The Linn's DSP is considered comparable to the Lyngdorf Room Perfect system.  The Linn is only Roon Compatible and not Roon Ready.
I don't understand how a system can offer room correction without using a microphone and sending actual sound waves out into the room, analyzing it, and adjusting for the response.
The first link I provided explains Linn's rational. Linn actually thinks along the lines, how can you do this properly with a microphone given the problems associated with that, such as the background noise you face. Linn has a long diatribe against the microphone in DSP setup  on their web site (too busy now to find it).

I am going to demo a speaker with too much bass for my small treated room.

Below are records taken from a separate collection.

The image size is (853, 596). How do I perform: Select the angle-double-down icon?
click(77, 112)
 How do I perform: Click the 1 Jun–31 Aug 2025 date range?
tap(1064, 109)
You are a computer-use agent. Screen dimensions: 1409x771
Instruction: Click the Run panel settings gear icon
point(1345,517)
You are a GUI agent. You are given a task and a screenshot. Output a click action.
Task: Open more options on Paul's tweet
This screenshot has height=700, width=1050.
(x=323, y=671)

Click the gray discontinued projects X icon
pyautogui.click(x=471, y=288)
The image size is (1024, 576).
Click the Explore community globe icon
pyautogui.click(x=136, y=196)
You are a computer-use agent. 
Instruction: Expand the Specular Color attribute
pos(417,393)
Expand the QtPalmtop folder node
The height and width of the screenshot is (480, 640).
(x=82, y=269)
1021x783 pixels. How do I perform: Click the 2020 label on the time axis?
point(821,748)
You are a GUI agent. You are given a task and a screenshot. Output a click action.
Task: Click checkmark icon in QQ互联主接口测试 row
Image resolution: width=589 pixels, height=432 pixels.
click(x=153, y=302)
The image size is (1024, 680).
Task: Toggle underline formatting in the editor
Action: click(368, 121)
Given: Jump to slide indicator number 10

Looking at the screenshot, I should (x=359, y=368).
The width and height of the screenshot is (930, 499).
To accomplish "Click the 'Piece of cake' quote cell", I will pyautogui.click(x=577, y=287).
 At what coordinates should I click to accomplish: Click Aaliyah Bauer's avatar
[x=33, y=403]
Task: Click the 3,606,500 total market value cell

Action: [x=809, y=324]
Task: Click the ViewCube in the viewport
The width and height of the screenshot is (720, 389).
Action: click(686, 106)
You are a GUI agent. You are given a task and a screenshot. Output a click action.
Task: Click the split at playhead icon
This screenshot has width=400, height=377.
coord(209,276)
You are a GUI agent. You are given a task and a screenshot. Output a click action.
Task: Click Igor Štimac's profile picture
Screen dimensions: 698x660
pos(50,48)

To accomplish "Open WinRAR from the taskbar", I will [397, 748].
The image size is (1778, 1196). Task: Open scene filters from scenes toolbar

So I revisited some DSP systems that I looked at before. The Linn SPACE OPTIMIZATION is considered very good. The Lyngdorf ROOM PERFECT system is I believe older and maybe benefitting from that. I am going to demo with the Lyngdorf 3400 because I want ROON READY. I think both products are likely similar in quality, but they use completely different approaches. At the dealership that carries both, along with the Athem STR preamp with ARC, one guy marginally preferred the Lyngdorf and the other marginally preferred the Linn. 
First chance you get, go on-line, look up Fletcher-Munson curves. Then do a search for room reinforcement, nodes, frequency and speaker placement. If you're smart it should take like maybe an hour to understand that no matter how quiet you can get your room, the best you can hope for with DSP is to get it almost as good as you could do by ear. And then only at one volume level. Even then only in the one location. And only at the cost of making things worse everywhere else.

In other words DSP is a colossal waste of time and money.

That's the good news. The better news, hardly anyone bothers to do the reading and thinking to figure this out. There's more technically unsavvy audiophiles than you can shake a stick at. So there's a ready market and you will have no trouble selling your DSP to one of these rubes.